Essa atuação, segundo as apurações, continuou mesmo após a prisão de Daniel, em novembro do ano passado.
Henrique foi preso na sexta fase da Operação Compliance Zero, que investiga irregularidades relacionadas ao Banco Master, nesta quinta-feira (14). Procurada desde as 7h pelo WhatsApp, a defesa de Henrique não se manifestou.
A decisão do ministro do STF (Supremo Tribunal Federal) André Mendonça, que autorizou a prisão, afirma que a PF entende que ele atuava “em conjunto com o filho, em posição de colaboração direta, como solicitador e beneficiário dos serviços ilícitos prestados pelo grupo, além de exercer função própria e autônoma na engrenagem financeira voltada à sua sustentação”.

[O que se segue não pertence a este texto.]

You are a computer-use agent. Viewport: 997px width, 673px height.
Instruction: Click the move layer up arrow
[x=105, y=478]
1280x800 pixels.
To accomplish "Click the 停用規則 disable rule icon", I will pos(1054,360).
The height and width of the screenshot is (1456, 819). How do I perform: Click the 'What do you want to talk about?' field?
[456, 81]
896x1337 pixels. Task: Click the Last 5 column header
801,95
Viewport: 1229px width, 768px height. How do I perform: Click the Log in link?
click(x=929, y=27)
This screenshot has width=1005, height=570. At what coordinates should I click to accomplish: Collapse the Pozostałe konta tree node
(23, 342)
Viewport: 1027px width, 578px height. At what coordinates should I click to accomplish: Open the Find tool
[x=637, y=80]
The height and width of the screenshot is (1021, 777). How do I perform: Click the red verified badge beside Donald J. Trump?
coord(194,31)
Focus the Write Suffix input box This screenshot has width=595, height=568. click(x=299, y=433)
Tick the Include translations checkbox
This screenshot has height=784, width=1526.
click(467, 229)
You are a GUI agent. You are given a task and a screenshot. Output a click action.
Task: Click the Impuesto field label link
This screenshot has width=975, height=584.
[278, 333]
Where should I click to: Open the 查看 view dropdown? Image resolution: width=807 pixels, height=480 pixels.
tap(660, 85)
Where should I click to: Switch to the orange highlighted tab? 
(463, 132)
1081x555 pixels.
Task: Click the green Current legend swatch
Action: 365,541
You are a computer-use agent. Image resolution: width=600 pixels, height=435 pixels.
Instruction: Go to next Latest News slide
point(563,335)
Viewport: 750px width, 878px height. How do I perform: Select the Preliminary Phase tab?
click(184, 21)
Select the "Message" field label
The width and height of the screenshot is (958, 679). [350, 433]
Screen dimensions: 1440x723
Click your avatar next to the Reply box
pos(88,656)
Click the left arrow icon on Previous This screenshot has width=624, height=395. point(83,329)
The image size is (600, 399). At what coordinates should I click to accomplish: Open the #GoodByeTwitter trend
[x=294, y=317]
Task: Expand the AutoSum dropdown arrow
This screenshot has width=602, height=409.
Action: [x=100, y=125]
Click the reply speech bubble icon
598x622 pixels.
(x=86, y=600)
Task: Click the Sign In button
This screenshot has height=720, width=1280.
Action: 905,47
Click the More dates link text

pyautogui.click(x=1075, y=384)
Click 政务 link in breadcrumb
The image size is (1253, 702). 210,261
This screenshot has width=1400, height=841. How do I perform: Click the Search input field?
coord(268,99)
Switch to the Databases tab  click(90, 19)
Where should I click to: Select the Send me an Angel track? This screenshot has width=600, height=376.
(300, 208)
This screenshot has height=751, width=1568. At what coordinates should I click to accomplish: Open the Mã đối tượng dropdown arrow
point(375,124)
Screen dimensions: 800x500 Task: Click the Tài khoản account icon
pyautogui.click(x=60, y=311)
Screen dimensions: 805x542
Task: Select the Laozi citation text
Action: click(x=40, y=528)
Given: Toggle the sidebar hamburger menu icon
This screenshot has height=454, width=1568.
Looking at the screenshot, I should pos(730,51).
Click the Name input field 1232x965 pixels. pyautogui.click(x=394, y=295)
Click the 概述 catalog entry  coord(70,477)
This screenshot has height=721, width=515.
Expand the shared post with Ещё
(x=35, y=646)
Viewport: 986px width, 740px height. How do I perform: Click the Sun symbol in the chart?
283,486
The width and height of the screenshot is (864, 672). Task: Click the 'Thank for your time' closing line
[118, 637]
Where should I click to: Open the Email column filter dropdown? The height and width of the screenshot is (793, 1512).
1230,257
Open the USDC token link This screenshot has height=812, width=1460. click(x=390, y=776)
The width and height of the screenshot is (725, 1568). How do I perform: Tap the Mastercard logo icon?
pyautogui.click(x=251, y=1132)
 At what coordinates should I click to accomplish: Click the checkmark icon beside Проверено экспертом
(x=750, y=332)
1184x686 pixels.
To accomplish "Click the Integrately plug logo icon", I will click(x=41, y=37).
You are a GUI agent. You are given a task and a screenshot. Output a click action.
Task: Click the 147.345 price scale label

Conversas encontradas em celular de um escrivão aposentado da PF, Marilson Roseno, preso em março, indicavam que Henrique solicitava serviços ilegais de monitoramento e tentativa de acesso a informações sigilosas “mesmo após as primeiras fases da Operação Compliance Zero, inclusive com menções a
repasses vultosos, necessidade de pagamentos para viabilizar o atendimento das demandas, uso de número estrangeiro e troca frequente de terminais”.
No total, a polícia cumpre sete mandados de prisão preventiva (sem tempo determinado) e 17 de busca e apreensão, expedidos pelo Supremo.
São investigadas suspeitas dos crimes de ameaça, corrupção, lavagem de dinheiro, organização criminosa, invasão de dispositivos informáticos e violação de sigilo funcional.